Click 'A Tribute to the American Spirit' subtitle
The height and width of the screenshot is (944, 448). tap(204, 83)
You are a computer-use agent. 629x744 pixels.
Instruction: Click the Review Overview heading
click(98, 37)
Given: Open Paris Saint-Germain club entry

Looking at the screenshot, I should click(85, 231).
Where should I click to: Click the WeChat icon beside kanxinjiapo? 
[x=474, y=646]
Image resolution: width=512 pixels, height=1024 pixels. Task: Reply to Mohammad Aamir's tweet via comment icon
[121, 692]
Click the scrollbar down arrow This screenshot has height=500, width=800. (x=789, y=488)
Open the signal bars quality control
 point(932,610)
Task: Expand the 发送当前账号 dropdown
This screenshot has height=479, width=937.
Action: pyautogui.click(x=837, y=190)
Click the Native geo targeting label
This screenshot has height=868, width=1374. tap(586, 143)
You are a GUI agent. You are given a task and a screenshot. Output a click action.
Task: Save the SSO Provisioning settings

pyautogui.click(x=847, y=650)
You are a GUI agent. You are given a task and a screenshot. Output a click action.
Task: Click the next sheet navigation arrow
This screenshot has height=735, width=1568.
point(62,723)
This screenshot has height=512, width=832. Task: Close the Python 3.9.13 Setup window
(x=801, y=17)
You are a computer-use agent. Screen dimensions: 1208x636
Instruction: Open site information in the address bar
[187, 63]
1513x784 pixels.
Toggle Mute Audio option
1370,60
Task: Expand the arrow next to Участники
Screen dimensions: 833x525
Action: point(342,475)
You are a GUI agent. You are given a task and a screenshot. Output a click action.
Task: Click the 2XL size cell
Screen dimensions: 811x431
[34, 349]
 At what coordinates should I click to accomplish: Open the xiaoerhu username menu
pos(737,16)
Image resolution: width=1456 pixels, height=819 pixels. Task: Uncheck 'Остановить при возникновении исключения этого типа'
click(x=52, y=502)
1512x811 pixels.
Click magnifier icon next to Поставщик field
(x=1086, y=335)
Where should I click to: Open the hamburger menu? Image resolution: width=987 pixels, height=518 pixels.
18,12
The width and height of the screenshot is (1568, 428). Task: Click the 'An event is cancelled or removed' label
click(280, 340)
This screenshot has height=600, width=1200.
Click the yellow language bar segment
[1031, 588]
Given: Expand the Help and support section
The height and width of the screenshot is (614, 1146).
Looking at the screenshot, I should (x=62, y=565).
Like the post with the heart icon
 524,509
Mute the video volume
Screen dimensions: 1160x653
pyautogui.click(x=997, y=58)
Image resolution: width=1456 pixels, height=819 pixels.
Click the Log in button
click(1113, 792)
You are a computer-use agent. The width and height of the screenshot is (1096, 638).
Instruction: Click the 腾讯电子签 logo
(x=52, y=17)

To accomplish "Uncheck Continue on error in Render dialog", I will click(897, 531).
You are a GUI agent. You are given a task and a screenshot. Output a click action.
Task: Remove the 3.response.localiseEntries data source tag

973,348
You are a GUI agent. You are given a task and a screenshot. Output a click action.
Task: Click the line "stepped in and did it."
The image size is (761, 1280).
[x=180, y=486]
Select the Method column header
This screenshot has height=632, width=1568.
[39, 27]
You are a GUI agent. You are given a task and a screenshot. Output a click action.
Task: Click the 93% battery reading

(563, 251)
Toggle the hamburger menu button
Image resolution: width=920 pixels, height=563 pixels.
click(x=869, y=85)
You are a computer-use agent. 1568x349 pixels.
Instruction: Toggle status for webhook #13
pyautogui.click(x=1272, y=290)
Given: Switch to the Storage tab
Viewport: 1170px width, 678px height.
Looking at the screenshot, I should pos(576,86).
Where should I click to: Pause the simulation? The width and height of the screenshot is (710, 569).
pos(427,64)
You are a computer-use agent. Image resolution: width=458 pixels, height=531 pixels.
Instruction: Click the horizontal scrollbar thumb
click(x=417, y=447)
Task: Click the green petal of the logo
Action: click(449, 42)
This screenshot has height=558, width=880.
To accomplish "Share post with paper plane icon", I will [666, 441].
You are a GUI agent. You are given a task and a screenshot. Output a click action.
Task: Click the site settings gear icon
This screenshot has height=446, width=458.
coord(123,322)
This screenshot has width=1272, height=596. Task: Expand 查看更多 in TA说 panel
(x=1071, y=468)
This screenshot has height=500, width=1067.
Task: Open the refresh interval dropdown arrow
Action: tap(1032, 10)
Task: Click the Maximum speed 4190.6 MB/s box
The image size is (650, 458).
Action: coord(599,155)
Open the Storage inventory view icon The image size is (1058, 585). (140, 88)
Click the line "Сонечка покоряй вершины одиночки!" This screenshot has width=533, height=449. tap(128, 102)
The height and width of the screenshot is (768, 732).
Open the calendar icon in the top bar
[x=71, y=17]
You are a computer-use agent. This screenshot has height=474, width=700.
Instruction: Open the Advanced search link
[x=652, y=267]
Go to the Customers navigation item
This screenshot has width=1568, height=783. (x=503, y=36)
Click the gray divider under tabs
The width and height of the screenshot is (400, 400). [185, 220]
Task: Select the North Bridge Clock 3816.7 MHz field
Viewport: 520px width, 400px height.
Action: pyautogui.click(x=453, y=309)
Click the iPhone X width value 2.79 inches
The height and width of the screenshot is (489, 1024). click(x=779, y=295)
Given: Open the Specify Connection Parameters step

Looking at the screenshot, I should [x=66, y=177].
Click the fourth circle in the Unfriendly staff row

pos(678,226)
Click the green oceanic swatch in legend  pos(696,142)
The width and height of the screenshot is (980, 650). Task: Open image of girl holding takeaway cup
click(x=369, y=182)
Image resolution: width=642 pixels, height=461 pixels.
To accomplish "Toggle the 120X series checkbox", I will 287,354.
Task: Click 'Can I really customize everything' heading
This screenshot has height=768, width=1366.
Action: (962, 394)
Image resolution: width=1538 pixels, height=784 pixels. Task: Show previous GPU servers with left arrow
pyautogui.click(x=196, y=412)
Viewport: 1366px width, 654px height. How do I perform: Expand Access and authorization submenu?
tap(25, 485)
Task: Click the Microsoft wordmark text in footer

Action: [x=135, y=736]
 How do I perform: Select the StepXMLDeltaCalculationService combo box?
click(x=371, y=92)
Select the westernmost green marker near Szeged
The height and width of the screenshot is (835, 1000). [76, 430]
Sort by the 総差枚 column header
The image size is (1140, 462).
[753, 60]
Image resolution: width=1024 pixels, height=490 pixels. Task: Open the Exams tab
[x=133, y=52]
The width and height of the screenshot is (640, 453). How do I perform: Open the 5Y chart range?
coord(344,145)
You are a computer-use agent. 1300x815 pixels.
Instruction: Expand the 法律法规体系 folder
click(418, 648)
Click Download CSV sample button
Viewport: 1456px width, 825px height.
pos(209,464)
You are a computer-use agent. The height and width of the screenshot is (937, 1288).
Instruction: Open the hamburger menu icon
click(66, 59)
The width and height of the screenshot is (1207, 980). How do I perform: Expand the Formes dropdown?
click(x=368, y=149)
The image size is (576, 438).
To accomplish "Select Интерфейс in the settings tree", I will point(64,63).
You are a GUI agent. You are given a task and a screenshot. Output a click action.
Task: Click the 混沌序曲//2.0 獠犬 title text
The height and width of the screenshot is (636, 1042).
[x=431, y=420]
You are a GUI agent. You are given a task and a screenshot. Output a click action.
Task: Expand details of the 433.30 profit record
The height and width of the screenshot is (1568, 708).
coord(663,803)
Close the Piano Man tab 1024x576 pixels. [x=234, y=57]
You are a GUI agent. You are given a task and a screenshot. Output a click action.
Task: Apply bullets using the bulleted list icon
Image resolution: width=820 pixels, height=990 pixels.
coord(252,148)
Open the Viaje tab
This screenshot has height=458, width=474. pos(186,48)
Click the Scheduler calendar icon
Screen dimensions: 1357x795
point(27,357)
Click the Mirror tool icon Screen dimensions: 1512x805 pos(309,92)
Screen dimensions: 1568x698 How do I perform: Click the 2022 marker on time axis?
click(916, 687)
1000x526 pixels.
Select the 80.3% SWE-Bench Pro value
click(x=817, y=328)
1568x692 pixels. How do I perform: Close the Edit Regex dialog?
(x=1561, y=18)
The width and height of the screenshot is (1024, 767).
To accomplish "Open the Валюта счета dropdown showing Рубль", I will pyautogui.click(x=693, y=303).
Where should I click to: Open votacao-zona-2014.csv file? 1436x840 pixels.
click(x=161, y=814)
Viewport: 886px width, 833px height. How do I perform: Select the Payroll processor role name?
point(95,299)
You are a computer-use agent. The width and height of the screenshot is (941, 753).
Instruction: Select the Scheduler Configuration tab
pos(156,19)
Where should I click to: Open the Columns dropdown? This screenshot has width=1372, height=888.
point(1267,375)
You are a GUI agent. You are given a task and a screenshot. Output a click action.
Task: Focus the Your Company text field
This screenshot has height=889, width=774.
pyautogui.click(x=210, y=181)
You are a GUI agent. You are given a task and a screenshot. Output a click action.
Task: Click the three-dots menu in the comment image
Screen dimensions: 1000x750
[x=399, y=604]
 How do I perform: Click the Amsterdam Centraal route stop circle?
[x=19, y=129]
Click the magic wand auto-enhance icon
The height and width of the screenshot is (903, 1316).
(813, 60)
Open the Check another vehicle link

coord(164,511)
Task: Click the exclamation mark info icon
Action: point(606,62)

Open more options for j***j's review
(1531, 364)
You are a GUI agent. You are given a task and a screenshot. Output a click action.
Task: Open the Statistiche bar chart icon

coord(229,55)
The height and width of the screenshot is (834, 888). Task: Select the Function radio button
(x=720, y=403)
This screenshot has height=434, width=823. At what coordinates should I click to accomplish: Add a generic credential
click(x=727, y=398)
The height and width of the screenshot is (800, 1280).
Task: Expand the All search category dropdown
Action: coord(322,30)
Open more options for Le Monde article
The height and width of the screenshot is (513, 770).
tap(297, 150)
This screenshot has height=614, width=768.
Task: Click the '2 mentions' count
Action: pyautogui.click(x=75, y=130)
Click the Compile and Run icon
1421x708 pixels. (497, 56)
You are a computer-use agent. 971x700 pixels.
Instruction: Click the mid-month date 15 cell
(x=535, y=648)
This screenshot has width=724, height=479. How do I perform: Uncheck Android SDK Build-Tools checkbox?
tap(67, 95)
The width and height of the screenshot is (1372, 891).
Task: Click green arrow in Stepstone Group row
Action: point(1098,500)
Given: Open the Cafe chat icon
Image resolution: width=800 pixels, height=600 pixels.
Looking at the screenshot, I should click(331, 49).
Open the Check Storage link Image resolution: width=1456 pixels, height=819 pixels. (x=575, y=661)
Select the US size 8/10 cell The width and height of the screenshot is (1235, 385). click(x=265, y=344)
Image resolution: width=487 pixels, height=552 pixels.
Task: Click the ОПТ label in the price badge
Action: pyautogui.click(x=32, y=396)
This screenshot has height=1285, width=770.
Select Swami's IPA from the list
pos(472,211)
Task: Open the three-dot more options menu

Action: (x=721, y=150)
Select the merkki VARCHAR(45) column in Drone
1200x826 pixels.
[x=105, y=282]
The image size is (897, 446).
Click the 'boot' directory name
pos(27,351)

- Problem details
Give back the records above exactly, limited to the lines between the one holding "Open more options for j***j's review" and the one holding "This screenshot has height=1285, width=770.", inclusive.

- Solution for this exercise
Open more options for j***j's review
(1531, 364)
You are a GUI agent. You are given a task and a screenshot. Output a click action.
Task: Open the Statistiche bar chart icon

coord(229,55)
The height and width of the screenshot is (834, 888). Task: Select the Function radio button
(x=720, y=403)
This screenshot has height=434, width=823. At what coordinates should I click to accomplish: Add a generic credential
click(x=727, y=398)
The height and width of the screenshot is (800, 1280).
Task: Expand the All search category dropdown
Action: coord(322,30)
Open more options for Le Monde article
The height and width of the screenshot is (513, 770).
tap(297, 150)
This screenshot has height=614, width=768.
Task: Click the '2 mentions' count
Action: pyautogui.click(x=75, y=130)
Click the Compile and Run icon
1421x708 pixels. (497, 56)
You are a computer-use agent. 971x700 pixels.
Instruction: Click the mid-month date 15 cell
(x=535, y=648)
This screenshot has width=724, height=479. How do I perform: Uncheck Android SDK Build-Tools checkbox?
tap(67, 95)
The width and height of the screenshot is (1372, 891).
Task: Click green arrow in Stepstone Group row
Action: point(1098,500)
Given: Open the Cafe chat icon
Image resolution: width=800 pixels, height=600 pixels.
Looking at the screenshot, I should click(331, 49).
Open the Check Storage link Image resolution: width=1456 pixels, height=819 pixels. (x=575, y=661)
Select the US size 8/10 cell The width and height of the screenshot is (1235, 385). click(x=265, y=344)
Image resolution: width=487 pixels, height=552 pixels.
Task: Click the ОПТ label in the price badge
Action: pyautogui.click(x=32, y=396)
This screenshot has height=1285, width=770.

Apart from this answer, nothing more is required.